** Stored data **
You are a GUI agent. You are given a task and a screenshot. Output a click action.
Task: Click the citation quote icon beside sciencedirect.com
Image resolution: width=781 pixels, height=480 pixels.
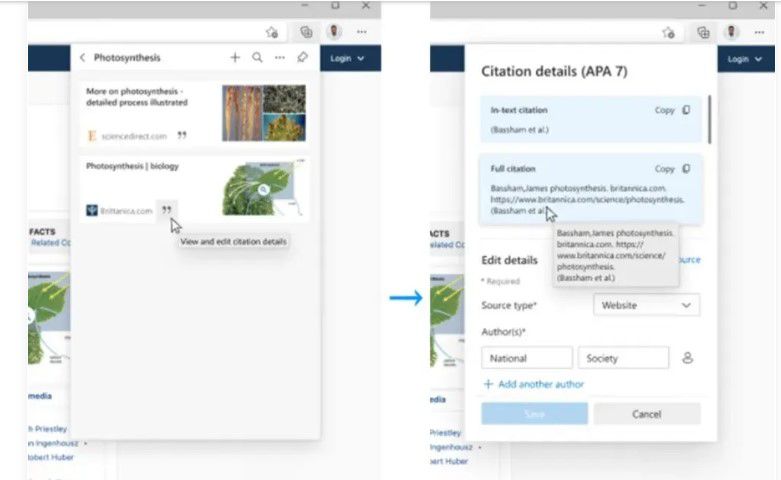click(x=181, y=135)
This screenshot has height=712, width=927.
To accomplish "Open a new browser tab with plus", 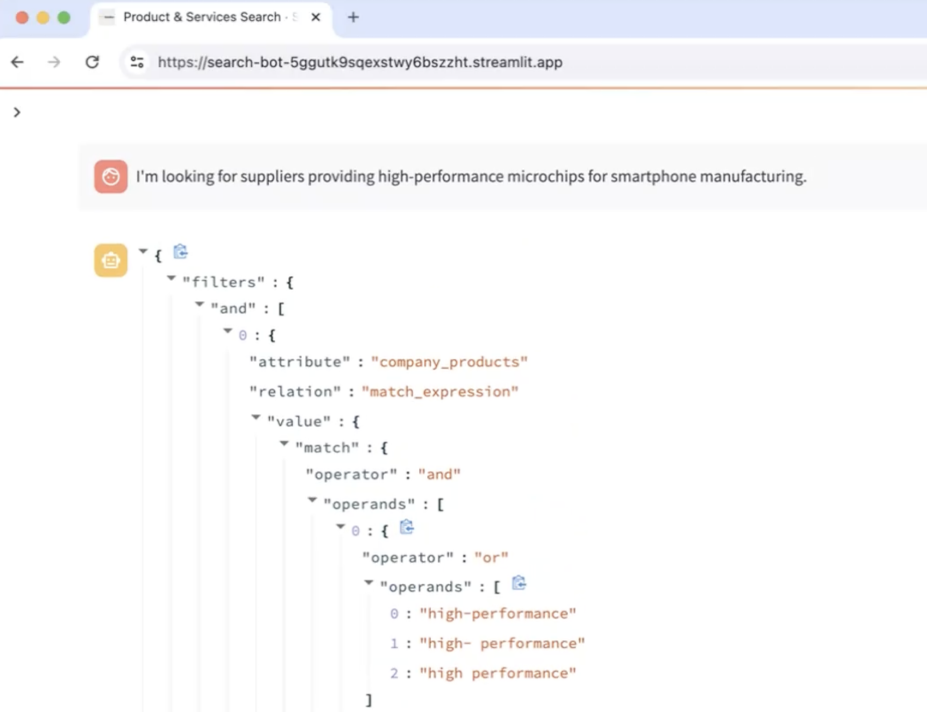I will coord(353,17).
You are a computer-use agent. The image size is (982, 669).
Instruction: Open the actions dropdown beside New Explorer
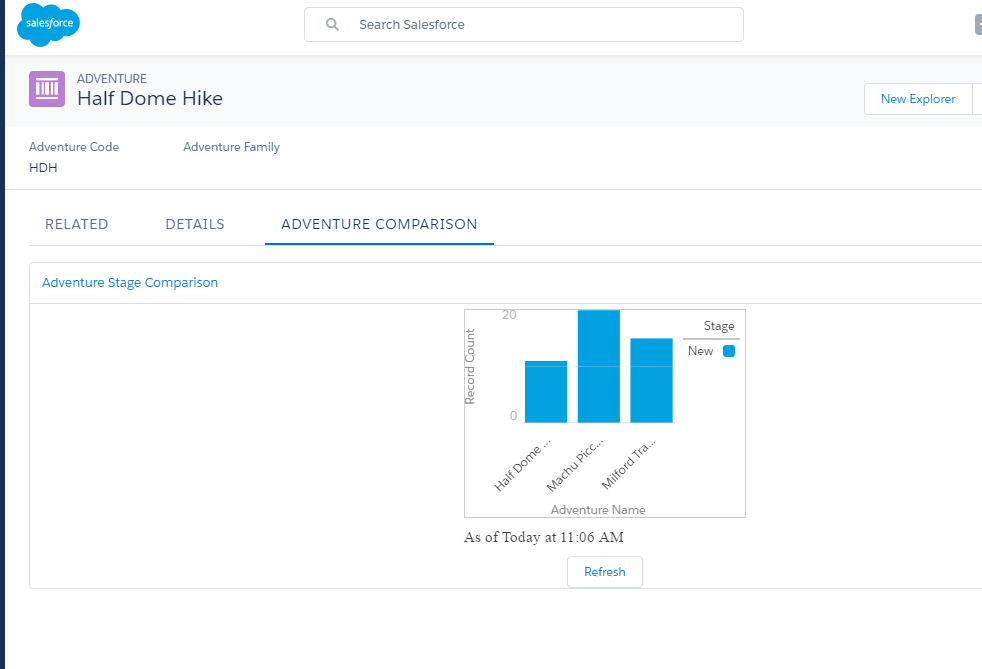click(x=977, y=99)
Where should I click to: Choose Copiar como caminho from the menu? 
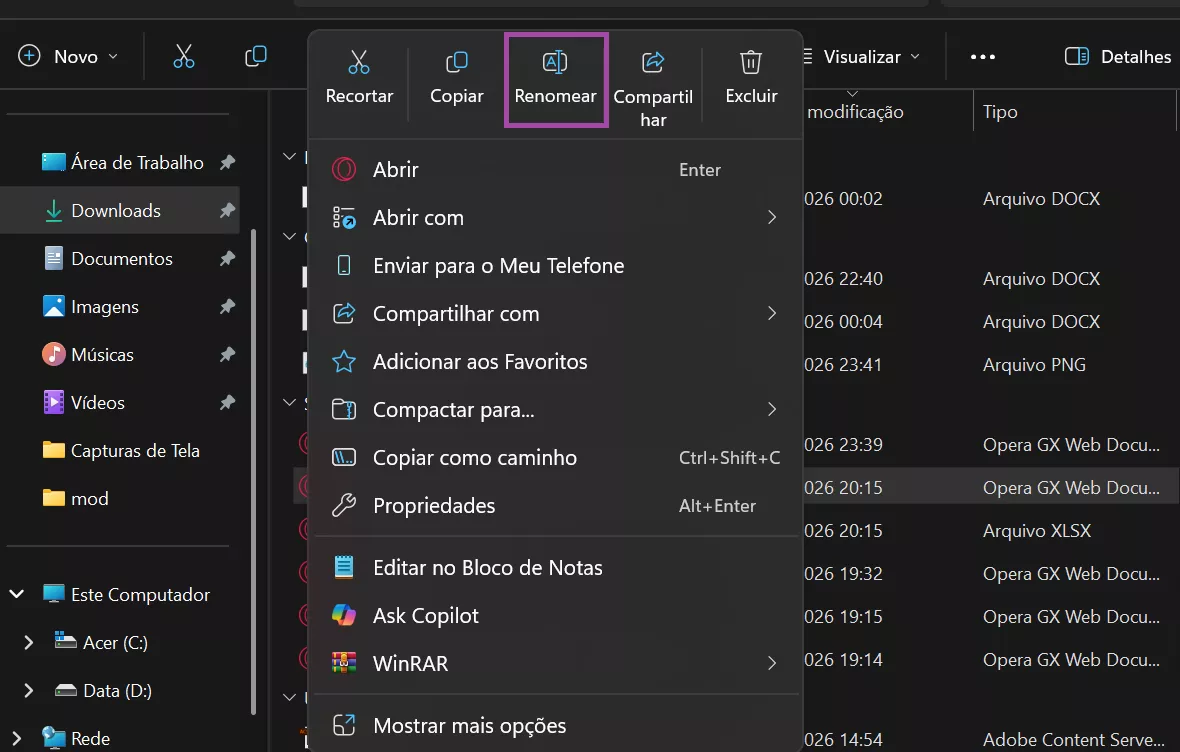click(x=475, y=457)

** THE PROBLEM **
The line containing "Where should I" and every line after it, through the end of the records, are what you should retype exactly. Do not include the pictures.

** WRITTEN REPLY **
Where should I click to: Choose Copiar como caminho from the menu? 
click(x=475, y=457)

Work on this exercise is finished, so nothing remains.